The toys on the Christmas wishlist may have evolved in more than 140 years but children, it seems, do not change. That, at least, is the suggestion of a newly uncovered letter to Father Christmas dating from 1883, believed to be one of the earliest known such messages in the UK.
The letter, addressed “to DeAR SAnTA CLAus”, was written by a six-year-old girl called Janet and preserves her idiosyncratic spelling and capitalisation. “PLeAs BRIng a Doll to Me with a cRADEL, AND a TRuMPtet to JiMMie, AND SoMe OTHer THing to MA AND PA,” wrote Janet, demonstrating both a touching concern for her family members and a canny nose for publicity.

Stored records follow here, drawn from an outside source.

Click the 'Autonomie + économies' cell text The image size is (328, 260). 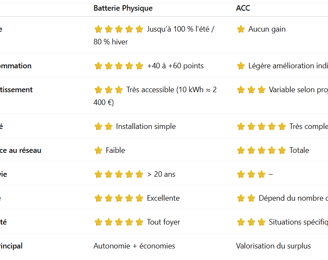click(134, 246)
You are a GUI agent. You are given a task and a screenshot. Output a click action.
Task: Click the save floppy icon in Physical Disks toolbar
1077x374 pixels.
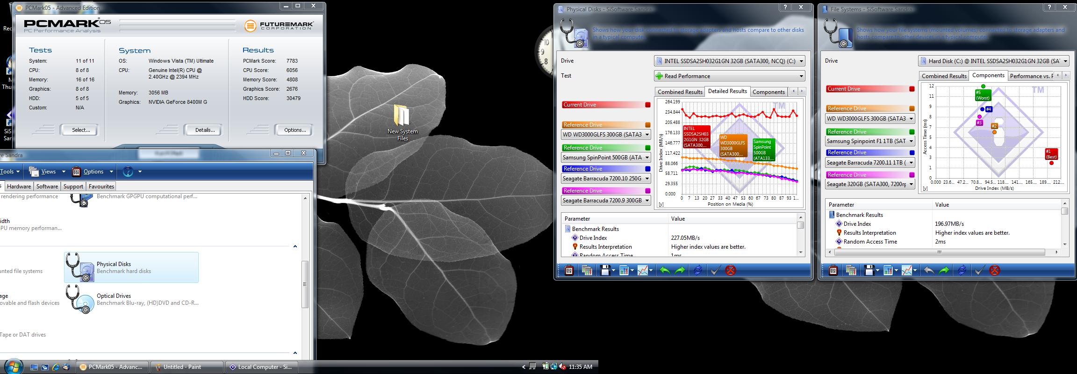(x=605, y=270)
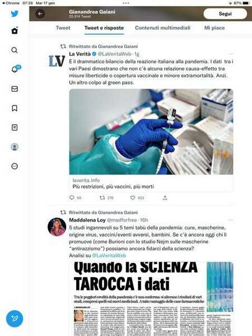252x336 pixels.
Task: Go back with the arrow button
Action: click(40, 14)
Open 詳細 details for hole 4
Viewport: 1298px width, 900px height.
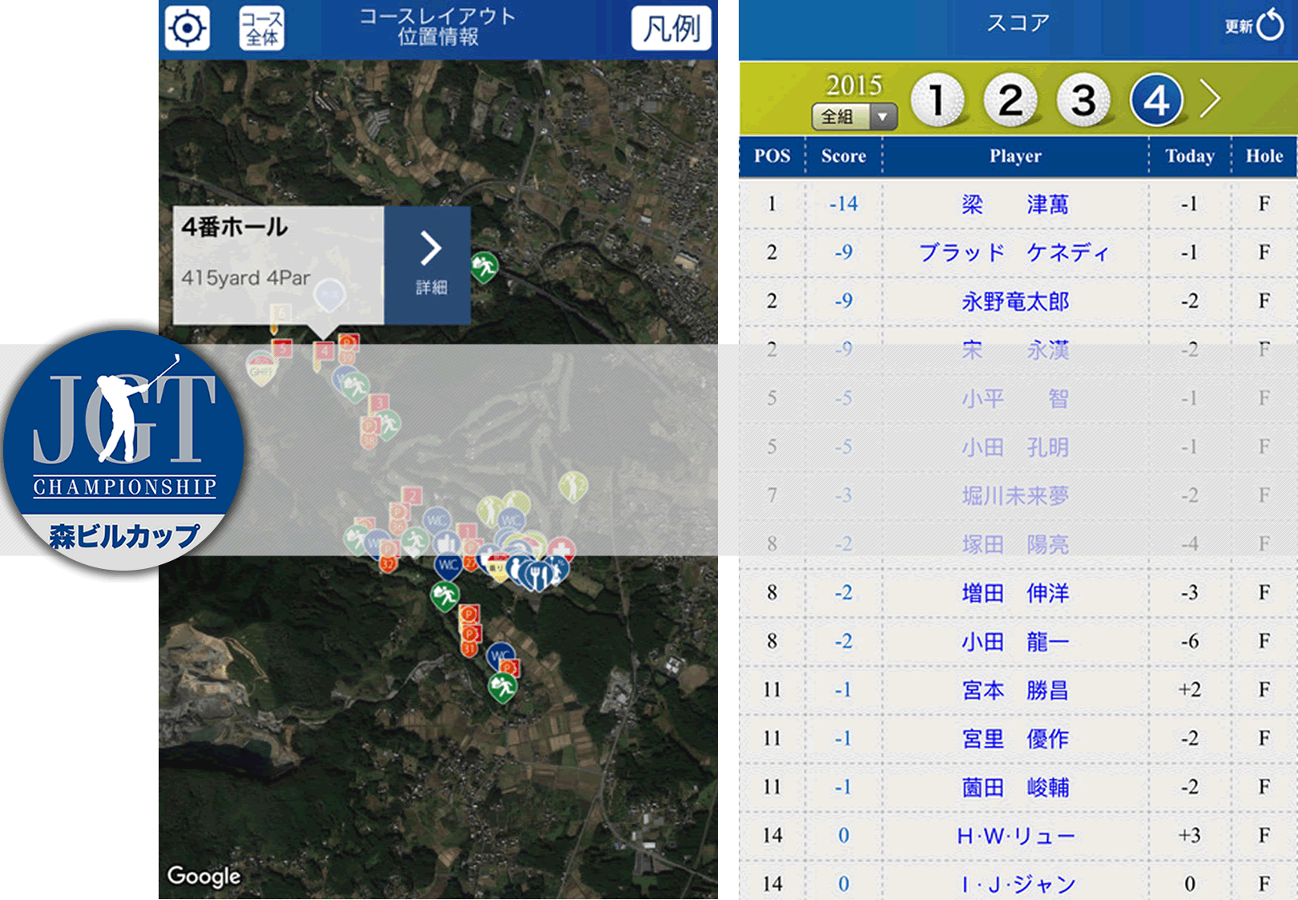click(429, 265)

The letter had been sent to the Leeds Mercury newspaper “to the care of our colums in the Suppliment”, the paper reported on 22 December 1883. “The printer could easily have put Jane’s [sic] note into better shape,” it continued, “but then it would have been his and not hers, and it might not in that case have reached Santa Claus, which it is sure to do now.
“Jane herself no doubt will put the paper just where Santa Claus will see it. He is coming.” A sentiment that will be cheering to the millions of children who have carried on the tradition this year – even if Mega Evolution Elite Pokémon trading cards and musical Wicked: For Good dolls are more in favour for 2025.
The practice of sending letters to Santa, like so much about his now superstar scarlet-clad status, seems to have evolved in the United States, where as early as 1773 the fourth-century Saint Nicholas, later Sinterklaas, was being commemorated as “St a Claus” by Dutch settlers in New York.
As the US postal service became more formalised and efficient in the aftermath of the civil war, which ended in 1865, the idea of writing a letter to a benevolent man who lived at the north pole gathered currency. In England, where a figure called Father Christmas had emerged from medieval folk tales to personify festive cheer, Santa Claus was first recorded in 1864, according to English Heritage. By the 1880s, the two figures had merged into one.
Janet’s letter has been uncovered by the historical and genealogical research site Ancestry in its Newspapers.com database. Its researchers also found another letter, written by Mabel Hancock, aged 11, published in the Hampshire Telegraph and Naval Chronicle on 24 December 1898.
“Dear Santa Claus, I am writing you this letter to ask you not to forget to call on us this year,” wrote Mabel, who seems to have had a similarly clear sense of the model virtues that might help her get published. “I have a little brother four years old who will hang up his stocking; I will also hang up mine, but dear Santa Claus, if you have not much to spare, do not put anything in mine.
“I should like you to fill my brother’s up to the brim with something nice, for I can just fancy how delighted he will be, and mother tells me there is more pleasure in making others happy than in being made happy ourselves,” the virtuous Miss Hancock continued. “I think the practice of self-denial is one of the first things us children should learn.”
No doubt your own child has written something very similar this year.